GOAL OF THE EXERCISE ::
Write out, word for word, every line in the data below from the one containing "This screenshot has height=819, width=1456." to the one containing "Task: Open the Sign Up button", both of them included.

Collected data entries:
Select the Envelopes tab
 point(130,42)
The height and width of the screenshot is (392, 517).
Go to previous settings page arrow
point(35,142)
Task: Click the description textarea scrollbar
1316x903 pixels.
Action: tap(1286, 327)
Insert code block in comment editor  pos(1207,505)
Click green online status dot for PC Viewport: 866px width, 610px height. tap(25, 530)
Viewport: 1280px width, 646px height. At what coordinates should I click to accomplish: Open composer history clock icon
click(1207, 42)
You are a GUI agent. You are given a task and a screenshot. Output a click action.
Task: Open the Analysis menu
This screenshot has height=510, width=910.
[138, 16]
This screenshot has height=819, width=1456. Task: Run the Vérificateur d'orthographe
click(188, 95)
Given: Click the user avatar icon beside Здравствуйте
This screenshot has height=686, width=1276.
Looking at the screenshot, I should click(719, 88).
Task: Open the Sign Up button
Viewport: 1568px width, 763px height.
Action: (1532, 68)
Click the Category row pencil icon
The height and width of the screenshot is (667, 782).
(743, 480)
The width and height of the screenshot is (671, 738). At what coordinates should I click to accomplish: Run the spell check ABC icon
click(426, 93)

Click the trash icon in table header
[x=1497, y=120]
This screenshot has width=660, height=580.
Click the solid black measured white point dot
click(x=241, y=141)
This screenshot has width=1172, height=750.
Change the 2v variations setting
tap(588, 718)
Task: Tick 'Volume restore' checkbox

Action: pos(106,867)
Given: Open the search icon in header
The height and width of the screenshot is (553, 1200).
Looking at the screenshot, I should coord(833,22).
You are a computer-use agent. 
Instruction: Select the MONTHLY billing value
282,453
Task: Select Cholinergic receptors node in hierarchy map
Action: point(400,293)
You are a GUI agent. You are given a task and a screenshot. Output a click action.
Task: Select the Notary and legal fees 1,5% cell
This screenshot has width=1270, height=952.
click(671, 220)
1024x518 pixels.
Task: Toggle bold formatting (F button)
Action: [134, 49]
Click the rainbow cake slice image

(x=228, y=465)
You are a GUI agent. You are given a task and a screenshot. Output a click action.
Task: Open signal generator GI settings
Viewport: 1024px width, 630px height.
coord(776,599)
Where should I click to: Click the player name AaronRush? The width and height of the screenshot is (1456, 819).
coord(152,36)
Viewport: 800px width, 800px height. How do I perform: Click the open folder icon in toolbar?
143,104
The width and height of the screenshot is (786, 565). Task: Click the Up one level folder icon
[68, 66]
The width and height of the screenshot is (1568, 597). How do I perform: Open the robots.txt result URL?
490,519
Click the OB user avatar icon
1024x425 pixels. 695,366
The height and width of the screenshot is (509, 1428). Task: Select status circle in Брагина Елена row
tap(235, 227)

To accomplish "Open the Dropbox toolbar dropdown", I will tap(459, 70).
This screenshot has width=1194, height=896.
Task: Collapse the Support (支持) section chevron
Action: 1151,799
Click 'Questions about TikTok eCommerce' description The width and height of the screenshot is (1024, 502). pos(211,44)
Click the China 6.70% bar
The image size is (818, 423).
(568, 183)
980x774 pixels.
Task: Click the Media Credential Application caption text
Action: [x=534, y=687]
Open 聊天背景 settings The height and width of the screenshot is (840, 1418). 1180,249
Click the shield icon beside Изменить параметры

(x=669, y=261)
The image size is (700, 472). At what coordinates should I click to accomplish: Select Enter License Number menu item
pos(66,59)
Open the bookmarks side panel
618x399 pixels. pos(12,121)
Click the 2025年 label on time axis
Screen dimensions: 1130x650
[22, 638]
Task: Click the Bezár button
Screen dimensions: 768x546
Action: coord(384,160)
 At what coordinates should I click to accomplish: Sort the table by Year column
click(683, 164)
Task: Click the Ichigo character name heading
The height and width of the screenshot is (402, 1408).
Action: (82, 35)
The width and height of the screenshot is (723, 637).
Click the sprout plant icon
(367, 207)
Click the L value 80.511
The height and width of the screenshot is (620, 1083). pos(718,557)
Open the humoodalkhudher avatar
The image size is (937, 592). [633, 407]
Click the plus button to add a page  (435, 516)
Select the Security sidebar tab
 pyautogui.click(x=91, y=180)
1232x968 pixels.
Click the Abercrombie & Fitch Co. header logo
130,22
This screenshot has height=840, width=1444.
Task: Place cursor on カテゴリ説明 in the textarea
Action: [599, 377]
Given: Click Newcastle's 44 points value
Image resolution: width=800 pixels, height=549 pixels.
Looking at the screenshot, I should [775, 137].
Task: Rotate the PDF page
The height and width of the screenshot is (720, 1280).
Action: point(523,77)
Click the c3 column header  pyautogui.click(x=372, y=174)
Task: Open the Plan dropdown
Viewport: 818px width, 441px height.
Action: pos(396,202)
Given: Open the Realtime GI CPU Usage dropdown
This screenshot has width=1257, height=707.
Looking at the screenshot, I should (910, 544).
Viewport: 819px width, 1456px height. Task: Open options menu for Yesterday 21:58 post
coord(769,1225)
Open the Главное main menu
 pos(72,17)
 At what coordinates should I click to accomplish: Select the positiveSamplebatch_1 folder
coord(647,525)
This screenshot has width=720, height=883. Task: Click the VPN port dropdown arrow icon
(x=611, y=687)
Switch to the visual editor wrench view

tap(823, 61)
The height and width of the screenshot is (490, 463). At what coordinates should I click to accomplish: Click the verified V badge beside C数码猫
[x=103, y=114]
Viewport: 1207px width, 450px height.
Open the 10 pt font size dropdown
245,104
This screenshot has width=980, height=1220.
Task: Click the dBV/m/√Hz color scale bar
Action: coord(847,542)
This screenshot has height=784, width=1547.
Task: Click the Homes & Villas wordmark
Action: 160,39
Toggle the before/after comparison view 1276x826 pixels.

YOUR SOLUTION ::
This screenshot has height=819, width=1456. Task: Run the Vérificateur d'orthographe
click(188, 95)
Given: Click the user avatar icon beside Здравствуйте
This screenshot has height=686, width=1276.
Looking at the screenshot, I should click(719, 88).
Task: Open the Sign Up button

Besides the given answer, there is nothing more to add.